Gratitude…
Lien audio : Billet du 8 décembre 2009
Au terme d’une année, il est souvent de mise de s’adonner à la pratique du bilan…
Et a priori, l’exercice doit mener à une sorte d’équilibre… Mais sincèrement, le bilan de santé de mon état d’esprit face à cette année qui touche à sa fin est plutôt déficitaire côté positivisme… Entre le H1N1 mutant super star, la récession qui « récessionne », les bouleversements climatiques, le milliard d’être humain qui ne mange pas à sa faim face à l’autre milliard aux artères saturés de gras-trans, les conflits armés et son cortège de morts… Non franchement… le bilan de l’année 2009 m’éloigne de tout sentiment de réjouissance… Je pousserais même le bouchon de ma négativité jusqu’à n’entrevoir dans les fêtes de fin d’année à venir qu’une débauche de quête de superflu, anti-écologique, consumériste et hypocrite à souhait… et par les temps qui courent, je trouve Papa Noel un tantinet irresponsable d’oser sortir son costume des boules à mites… tout en m’étonnant qu’à l’heure du Mangez-sain-faites-du-sport, aucun crétin n’ait encore mis le gros homme en rouge et sa hotte au régime! Bref, sans doute poussée par une douleur persistante aux cervicales et la somme de mes contrariétés du moment, impossible pour moi de voir en cette fin d’année, autre chose que le côté obscur de ce monde, dont Hollywood nous annonce la fin très proche à renfort de films catastrophes qui font exploser le box-office de la bêtise humaine à propos de laquelle Albert Einstein disait : que comme l’univers elle était infinie…
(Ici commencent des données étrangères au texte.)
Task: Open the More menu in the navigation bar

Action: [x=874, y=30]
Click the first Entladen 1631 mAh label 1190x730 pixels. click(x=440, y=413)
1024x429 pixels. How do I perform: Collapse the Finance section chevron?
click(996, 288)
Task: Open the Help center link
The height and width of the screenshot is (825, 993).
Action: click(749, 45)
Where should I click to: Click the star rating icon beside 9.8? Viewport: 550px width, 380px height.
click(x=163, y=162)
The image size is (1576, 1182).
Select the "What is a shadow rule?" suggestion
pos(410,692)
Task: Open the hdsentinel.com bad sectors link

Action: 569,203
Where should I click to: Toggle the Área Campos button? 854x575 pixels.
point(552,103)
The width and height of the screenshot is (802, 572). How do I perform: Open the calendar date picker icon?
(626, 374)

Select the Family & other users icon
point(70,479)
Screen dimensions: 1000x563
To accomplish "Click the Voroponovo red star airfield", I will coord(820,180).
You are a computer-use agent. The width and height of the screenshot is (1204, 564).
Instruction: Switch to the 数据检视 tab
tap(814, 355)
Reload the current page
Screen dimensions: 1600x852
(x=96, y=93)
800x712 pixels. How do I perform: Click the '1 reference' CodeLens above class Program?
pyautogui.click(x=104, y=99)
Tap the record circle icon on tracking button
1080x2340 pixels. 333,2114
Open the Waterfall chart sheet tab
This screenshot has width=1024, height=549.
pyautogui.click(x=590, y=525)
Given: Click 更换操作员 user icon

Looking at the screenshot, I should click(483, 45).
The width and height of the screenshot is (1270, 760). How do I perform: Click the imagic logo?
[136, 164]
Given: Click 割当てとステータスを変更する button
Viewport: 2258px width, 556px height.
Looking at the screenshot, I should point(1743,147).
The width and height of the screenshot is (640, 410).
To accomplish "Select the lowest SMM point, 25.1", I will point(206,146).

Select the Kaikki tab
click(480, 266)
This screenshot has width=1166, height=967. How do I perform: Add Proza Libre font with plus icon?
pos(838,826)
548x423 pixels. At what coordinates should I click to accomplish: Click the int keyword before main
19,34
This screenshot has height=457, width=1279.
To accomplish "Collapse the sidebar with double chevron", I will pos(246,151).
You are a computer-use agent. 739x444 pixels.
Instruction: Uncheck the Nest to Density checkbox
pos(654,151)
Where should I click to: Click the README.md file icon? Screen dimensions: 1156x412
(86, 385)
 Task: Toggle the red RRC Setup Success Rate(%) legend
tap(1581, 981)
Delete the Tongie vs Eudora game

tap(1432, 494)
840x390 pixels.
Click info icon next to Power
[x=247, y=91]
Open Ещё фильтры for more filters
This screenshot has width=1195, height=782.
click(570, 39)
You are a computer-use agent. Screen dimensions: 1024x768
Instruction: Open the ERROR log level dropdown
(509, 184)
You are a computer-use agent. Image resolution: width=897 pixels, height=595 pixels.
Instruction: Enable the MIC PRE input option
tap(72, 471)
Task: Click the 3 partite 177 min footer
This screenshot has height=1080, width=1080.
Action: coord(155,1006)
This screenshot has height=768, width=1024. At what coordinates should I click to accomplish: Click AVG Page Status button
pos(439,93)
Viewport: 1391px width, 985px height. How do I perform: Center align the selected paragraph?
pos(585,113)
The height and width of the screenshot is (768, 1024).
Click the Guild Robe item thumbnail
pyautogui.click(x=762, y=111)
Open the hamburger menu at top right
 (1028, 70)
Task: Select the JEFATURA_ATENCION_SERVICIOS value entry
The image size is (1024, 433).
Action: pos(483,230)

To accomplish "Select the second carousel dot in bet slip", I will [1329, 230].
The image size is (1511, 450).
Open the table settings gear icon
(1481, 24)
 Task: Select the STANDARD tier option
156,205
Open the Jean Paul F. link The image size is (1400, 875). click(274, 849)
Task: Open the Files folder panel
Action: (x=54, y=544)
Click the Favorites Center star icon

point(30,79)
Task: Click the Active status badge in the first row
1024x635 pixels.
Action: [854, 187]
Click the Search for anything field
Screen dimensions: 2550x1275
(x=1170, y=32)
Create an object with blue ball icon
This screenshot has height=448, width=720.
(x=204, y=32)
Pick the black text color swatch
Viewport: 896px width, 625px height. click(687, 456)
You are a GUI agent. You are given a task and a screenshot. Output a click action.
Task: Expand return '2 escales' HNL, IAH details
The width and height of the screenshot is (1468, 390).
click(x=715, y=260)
Bêtise humaine… dont bien entendu, dans tout ce marasme je m’excluais… quand en fait j’y baignais jusqu’au cou! Un événement en apparence anodin m’a permis d’en faire l’amer mais salvateur constat! Alors que je rentrais chez moi, pour achever ce billet complaisamment sinistre, une jeune femme en fauteuil roulant sentant mon impatience, m’a cédé le passage sur le trottoir me gratifiant du même coup d’un large sourire… Accrochée à mon humeur de pisse-vinaigre, je l’ai à peine remercié et me suis gardée de lui rendre la pareille… J’entendis alors dans mon dos un : Bonne soirée ! lancé sans jugement et d’une sincérité désarmante… Après avoir pris d’assaut mes escaliers et envoyer valser mon chat qui accueillait trop démonstrativement mon humeur de chien enragé… je fus envahie par un sentiment de honte… Peut-être parce qu’il est plus tendance d’exprimer sa colère, que sa joie, j’avais mis de côté la beauté de la vie pour ne me vautrer que dans la laideur du monde… et je jouais son jeu! Oubliant à quel point je fais partie des privilégiés de cette planète! Amour, famille, amis, travail, toit sur la tête, santé, pain sur la table, j’ai tout cela et même bien plus… Alors que vaut mon esprit critique, quel est le poids de ma conscience soi-disant éclairée, si tout en étant indignée par les injustices et les douleurs de ce monde, je n’ai pas la décence de reconnaître et manifester ma bonne fortune. N’avais-je pas épinglé sur mon babillard : Manifester son bonheur est un devoir, être ouvertement heureux donne aux autres la preuve que le bonheur est possible. Albert Jacquard et un sourire venaient de me rappeler que sur le tableau noir de mon bilan annuel j’avais tout simplement oublié d’écrire le mot gratitude…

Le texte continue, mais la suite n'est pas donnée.